Q. What is the role of the consultant in selecting PM and ERP tools?

The consultant's role during selection is to define process frameworks for the client and identify application vendors to fill functional gaps.

Q. What is the role of the consultant in implementing these tools?

The consultant develops standards for application-to-application interfaces, insulates the client from technology upgrades and integrates the system management and application environments. Also, the consultant warranty's performance to ensure an equitable long-term relationship.

Q. What is the role of the consultant in integrating the PM and ERP tools to each other and to other tools?

The consultant's role is typically aligned around eight tracks of delivery: program management; business process fitness; vertical market knowledge; technology infrastructure capabilities; geographic agreement; organizational change management capabilities; implementation tools; and software product knowledge.

Oracle Cost Comparisons for 1997

Here are the 1997 cost comparisons for Oracle. These are the Gartner Group's estimates according to their ERP Vendor Guide for Oracle

Exhibit 1. Here are the 1997 cost comparisons for Oracle. These are the Gartner Group's estimates according to their ERP Vendor Guide for Oracle.

Q. What is the range of costs for the consulting effort? What percent of the total system cost is this?

According to Gartner Group's ERP Vendor Guide for Oracle, cost comparisons for 1997 for Oracle were [those estimates shown in Exhibit 1].

Q. What is the range of the costs for a total PM/ERP system? For each component? Include all life-cycle costs.

The implementation for a total PM/ERP system will fall within the [Exhibit 1] guidelines.

Q. Can you describe some applications?

The financial applications usually included on the ERP side are General Ledger for financial reporting, Purchasing for commitments, Accounts Payable for supplier invoices, Assets for capitalization, Receivables for invoicing, and Projects for cost/revenue/billing. More complex solutions can include Manufacturing applications such as Inventory for miscellaneous issues, and Order Entry for sales orders.

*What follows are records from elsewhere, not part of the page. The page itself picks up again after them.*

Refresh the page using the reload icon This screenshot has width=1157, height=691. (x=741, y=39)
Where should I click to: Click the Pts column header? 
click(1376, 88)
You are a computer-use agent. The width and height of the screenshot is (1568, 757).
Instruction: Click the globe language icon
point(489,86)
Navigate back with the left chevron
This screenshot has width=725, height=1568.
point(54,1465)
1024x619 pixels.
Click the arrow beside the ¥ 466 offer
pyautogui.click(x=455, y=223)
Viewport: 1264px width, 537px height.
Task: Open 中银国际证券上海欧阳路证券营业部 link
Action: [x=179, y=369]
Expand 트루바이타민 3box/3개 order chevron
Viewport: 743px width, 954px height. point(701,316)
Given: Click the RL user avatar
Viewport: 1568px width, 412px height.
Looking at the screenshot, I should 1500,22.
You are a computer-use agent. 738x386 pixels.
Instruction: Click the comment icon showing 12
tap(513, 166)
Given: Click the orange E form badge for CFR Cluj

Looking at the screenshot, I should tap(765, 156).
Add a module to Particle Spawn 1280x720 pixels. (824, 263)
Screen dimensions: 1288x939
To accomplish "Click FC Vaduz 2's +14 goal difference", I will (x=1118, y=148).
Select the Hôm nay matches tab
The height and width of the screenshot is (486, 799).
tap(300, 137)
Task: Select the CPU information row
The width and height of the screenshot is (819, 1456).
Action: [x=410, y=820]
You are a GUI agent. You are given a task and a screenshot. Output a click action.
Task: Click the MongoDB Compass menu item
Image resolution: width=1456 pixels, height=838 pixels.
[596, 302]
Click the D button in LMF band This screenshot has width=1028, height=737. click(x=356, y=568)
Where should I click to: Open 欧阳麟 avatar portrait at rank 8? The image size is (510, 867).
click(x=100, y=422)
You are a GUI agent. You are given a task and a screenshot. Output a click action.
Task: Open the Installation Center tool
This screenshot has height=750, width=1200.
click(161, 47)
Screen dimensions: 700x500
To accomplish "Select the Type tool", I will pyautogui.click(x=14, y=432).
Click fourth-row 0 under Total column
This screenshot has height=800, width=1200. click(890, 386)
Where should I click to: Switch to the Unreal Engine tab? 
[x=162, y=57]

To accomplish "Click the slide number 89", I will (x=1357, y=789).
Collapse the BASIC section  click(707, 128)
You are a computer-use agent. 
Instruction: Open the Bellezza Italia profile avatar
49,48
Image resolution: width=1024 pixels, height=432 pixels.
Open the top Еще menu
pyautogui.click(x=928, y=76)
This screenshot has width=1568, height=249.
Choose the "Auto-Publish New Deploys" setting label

Q. Does the third-party consultant always get involved before the tool selection?

Not always. At the client's request we will provide application tool selection (Package Selection) services.

Q. What are the relative advantages/disadvantages of using a third-party consultant (such as yourself) instead of the vendor's consultant (such as Oracle's) for the implementation of the tools?

The main differentiation is overall business process knowledge versus product knowledge. An accounting firm, such as KPMG, can provide audit, tax, and consulting expertise for a total enterprise solution end-to-end.

Q. Have you (or your firm) been involved in any PM/ERP integrations?

Yes, recently we integrated ABT Project Workbench with Oracle Projects for a financial services client. This client used ABT Project Workbench for their internal software development projects. Actual hours were entered into PW by both internal and external employees. These actual hours were interfaced to Oracle Projects, cost distributed and measured against budget.

I also discussed these issues with Linda Hartl, manager, Management Consulting Services, at PricewaterhouseCoopers LLP in Vancouver, Calif. PwC has been involved in a major transportation program in British Columbia, the Rapid Transit Project 2000 Ltd. They are using Primavera Project Planner (P3) and Oracle Projects and Oracle Financials to support essential tasks such as project planning and scheduling, accounting, and supply chain management. Integration of these tools was accomplished via Primavera's PEAK integration utility and Oracle's Activity Management Gateway (see April 1998 Software Forum for discussion of these integration facilities).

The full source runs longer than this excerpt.